====== MATERIAL FOR THE TASK ======
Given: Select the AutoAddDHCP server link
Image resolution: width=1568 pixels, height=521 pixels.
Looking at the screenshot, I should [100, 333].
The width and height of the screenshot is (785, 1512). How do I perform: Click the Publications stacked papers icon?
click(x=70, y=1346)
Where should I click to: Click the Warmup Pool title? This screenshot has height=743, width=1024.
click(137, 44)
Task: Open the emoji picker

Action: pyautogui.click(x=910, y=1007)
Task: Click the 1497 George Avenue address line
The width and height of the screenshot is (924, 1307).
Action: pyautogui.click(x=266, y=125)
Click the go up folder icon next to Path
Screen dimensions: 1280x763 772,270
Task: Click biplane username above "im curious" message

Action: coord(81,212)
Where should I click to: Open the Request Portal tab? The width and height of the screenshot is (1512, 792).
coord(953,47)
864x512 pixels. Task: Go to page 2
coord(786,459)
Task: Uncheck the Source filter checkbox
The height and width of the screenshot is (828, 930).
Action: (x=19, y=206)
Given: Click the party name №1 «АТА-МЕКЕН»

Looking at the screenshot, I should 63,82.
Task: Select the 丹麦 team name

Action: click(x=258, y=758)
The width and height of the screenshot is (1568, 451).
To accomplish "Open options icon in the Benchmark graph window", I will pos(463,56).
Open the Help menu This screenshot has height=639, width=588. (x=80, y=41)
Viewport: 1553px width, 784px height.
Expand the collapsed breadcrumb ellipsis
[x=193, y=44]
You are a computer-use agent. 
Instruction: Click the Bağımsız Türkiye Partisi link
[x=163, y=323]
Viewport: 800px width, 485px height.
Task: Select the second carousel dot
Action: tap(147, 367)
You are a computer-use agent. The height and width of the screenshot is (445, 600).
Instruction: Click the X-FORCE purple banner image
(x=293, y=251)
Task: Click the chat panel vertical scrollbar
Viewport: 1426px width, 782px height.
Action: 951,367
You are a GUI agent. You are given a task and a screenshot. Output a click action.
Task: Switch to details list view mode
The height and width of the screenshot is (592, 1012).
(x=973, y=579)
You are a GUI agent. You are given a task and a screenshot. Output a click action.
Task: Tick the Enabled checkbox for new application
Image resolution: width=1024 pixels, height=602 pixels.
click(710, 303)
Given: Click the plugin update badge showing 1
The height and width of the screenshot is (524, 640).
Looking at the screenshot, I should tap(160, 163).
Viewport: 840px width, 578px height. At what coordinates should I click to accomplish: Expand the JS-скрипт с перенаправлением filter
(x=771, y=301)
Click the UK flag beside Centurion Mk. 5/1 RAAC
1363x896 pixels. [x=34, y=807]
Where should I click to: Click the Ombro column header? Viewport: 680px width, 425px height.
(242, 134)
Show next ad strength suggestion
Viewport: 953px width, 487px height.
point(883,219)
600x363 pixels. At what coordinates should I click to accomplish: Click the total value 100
======
EXERCISE PROMPT:
Each entry above needs to be retyped exactly.

ANSWER FOR THIS EXERCISE:
Given: Select the AutoAddDHCP server link
Image resolution: width=1568 pixels, height=521 pixels.
Looking at the screenshot, I should [100, 333].
The width and height of the screenshot is (785, 1512). How do I perform: Click the Publications stacked papers icon?
click(x=70, y=1346)
Where should I click to: Click the Warmup Pool title? This screenshot has height=743, width=1024.
click(137, 44)
Task: Open the emoji picker

Action: pyautogui.click(x=910, y=1007)
Task: Click the 1497 George Avenue address line
The width and height of the screenshot is (924, 1307).
Action: pyautogui.click(x=266, y=125)
Click the go up folder icon next to Path
Screen dimensions: 1280x763 772,270
Task: Click biplane username above "im curious" message

Action: coord(81,212)
Where should I click to: Open the Request Portal tab? The width and height of the screenshot is (1512, 792).
coord(953,47)
864x512 pixels. Task: Go to page 2
coord(786,459)
Task: Uncheck the Source filter checkbox
The height and width of the screenshot is (828, 930).
Action: (x=19, y=206)
Given: Click the party name №1 «АТА-МЕКЕН»

Looking at the screenshot, I should 63,82.
Task: Select the 丹麦 team name

Action: click(x=258, y=758)
The width and height of the screenshot is (1568, 451).
To accomplish "Open options icon in the Benchmark graph window", I will pos(463,56).
Open the Help menu This screenshot has height=639, width=588. (x=80, y=41)
Viewport: 1553px width, 784px height.
Expand the collapsed breadcrumb ellipsis
[x=193, y=44]
You are a computer-use agent. 
Instruction: Click the Bağımsız Türkiye Partisi link
[x=163, y=323]
Viewport: 800px width, 485px height.
Task: Select the second carousel dot
Action: tap(147, 367)
You are a computer-use agent. The height and width of the screenshot is (445, 600).
Instruction: Click the X-FORCE purple banner image
(x=293, y=251)
Task: Click the chat panel vertical scrollbar
Viewport: 1426px width, 782px height.
Action: 951,367
You are a GUI agent. You are given a task and a screenshot. Output a click action.
Task: Switch to details list view mode
The height and width of the screenshot is (592, 1012).
(x=973, y=579)
You are a GUI agent. You are given a task and a screenshot. Output a click action.
Task: Tick the Enabled checkbox for new application
Image resolution: width=1024 pixels, height=602 pixels.
click(710, 303)
Given: Click the plugin update badge showing 1
The height and width of the screenshot is (524, 640).
Looking at the screenshot, I should tap(160, 163).
Viewport: 840px width, 578px height. At what coordinates should I click to accomplish: Expand the JS-скрипт с перенаправлением filter
(x=771, y=301)
Click the UK flag beside Centurion Mk. 5/1 RAAC
1363x896 pixels. [x=34, y=807]
Where should I click to: Click the Ombro column header? Viewport: 680px width, 425px height.
(242, 134)
Show next ad strength suggestion
Viewport: 953px width, 487px height.
point(883,219)
600x363 pixels. At what coordinates should I click to accomplish: Click the total value 100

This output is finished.